Rosin looked at him sadly. “Yes. Unfortunately, despite
being half-angel, he’s in no position to defend it if Hasmed comes.”
“And who is Hasmed?” Steve stood again, since squatting next
to Roisin wasn’t doing his any favours. “I’m guessing at another angel, by your
reference.”
“Not one I’ve heard of,” Paul says, “and I thought I knew all
the angel’s names.”
“All one hundred and forty-four thousand of them?” Roisin is
regaining her sense of humour. “I bet you aced Art History.”
“Not really.” Paul shrugs. “I know all the big ones.”
“Hasmed is one of the biggest. They call him the Angel of Annihilation.
His job is to eradicate whatever appears on the earth that hasn’t already been specifically
in God’s design. I say God, but they generally call Him ‘the Creator.’”
“Makes sense, I suppose. You can never call your boss by
their first name. Ha-ha”
No-one else laughed.
The Nephilim interjected with a question: “How could he take
your mantle, though? I don’t understand. It’s not his job to carry a mantle.”
Roisin reached out and placed her hand on his arm. “You’ll
have to talk out loud. The others can’t hear what you’re saying, and them my
reply doesn’t make sense either.”
“Sorry.” The Nephilim’s voice sounds too high a pitch for
someone over seven feet tall. “I said that Hasmed should not have been able to
take the mantle from her, since it is not a job he was created for.” He takes a
breath. “And my name is Namaan, not Draw Inpad.”
Paul glances at Steve, who shakes his head. “I heard him
that time,” he says, “but I’ve no idea what language that was, let alone what
he said.”
“It was Hebrew. Or Ancient Hebrew.“ Steve shakes his head. “I
don’t understand it either, though I did recognise something about ‘being good.’”
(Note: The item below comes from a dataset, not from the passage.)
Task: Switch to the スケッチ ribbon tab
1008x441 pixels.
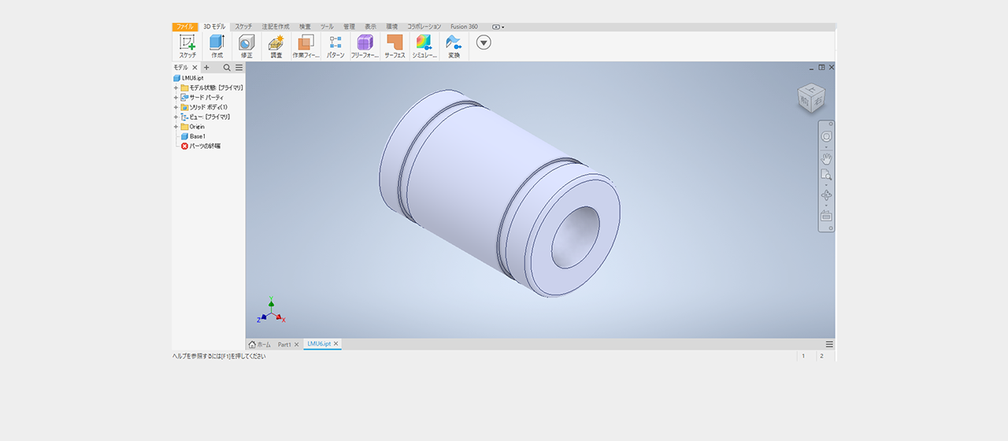Action: click(x=243, y=27)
“And thus, the reason I was keeping silent.” Namaan smiles
ruefully, shaking his head. “What are we to do?” He pushes both sets of fingers
into his chest and pulls the ribs outward, several of them snapping as they
reach their breaking point and exposes the mantle beneath the mantle of Famine between
his hands — the mantle she once carried, the mantle she abandoned, the mantle
that still remembers her.
It pulses faintly, as though recognising her.
“It wants you to take it.”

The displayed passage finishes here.